There are many factors which are important when matching
new paint to old. The size of the "chip" that you bring in to
Lowe's is important. So is the texture of the sample. So is
the type of new paint that you are purchasing (satin, semi-
gloss, gloss, latex, oil, etc.)
Exactly matching paint can sometimes be very difficult. Still,
Lowe's, Home Depot and others will generally guarantee
the match, within reason. Take back a good sample of the
old paint, a sample of a surface painted with the new paint,
and the can of new paint. Be polite, go there when they aren't
likely to be super busy, and ask if they can attempt a better match.
You may need to skim off a bit of paint from the new can to make
room for the additional tint that they will add. It is also useful if
you can have a sample material which has been painted with
both the old and new paints so that the differences are obvious
when viewed side-by-side.
Don't attempt to tint the paint yourself unless you have no other
option. Even so, be advised that sometimes (uncured) paints are
incompatible. It is possible that you may add a bit of flat white
latex to some tinted latex paint and the paint is ruined. That doesn't
happen every time, but it does happen. Two different latex (or oil) paints
can have incompatible solvents, emulsifiers and/or binders.

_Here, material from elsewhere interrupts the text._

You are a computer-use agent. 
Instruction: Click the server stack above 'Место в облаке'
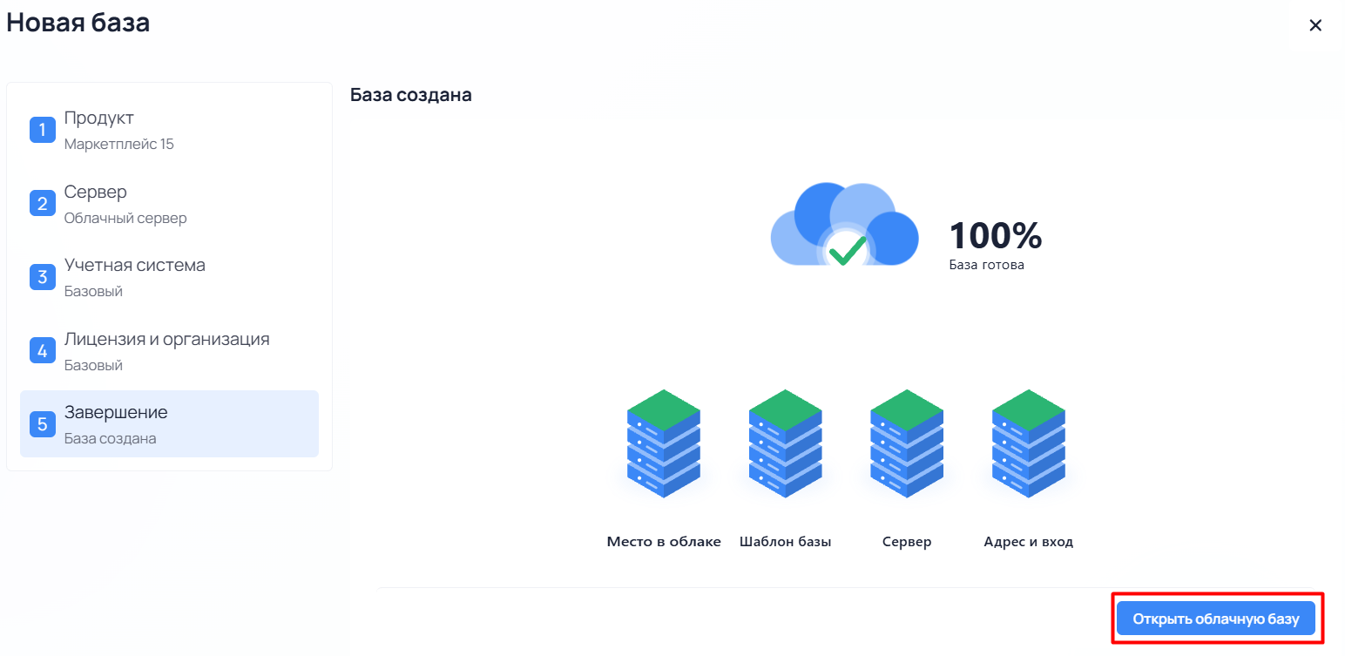click(x=664, y=443)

If Lowe's won't help you, you may be lucky as I am. I have a very,
very good relationship with my local True Value hardware store.
Several times I have gone in (at a non-busy time) and the manager
has retinted some paint I own. Often it is paint which I didn't
purchase at his store. Why is he so considerate? Because I am
a consistent & loyal customer, I am a friendly customer, and I send
in a lot of referral business. I have worked out similar good &
consistent customer relations with NAPA, Harbor Freight, Benjamin
Moore Paints, the corner grocery, etc. It really helps when you walk
into a store and the manager immediately smiles and greets you by
I like the approach of one of our local Benjamin Moore retailers.
After they custom match new paint, they put a dab of the
new paint on my sample of the old paint. Nobody in our family
can identify the spot which contains the new paint! That is one
method of letting the customer leave the store with a rather
high confidence that the paint will match. If it doesn't, they'll
work their butts off to make it match.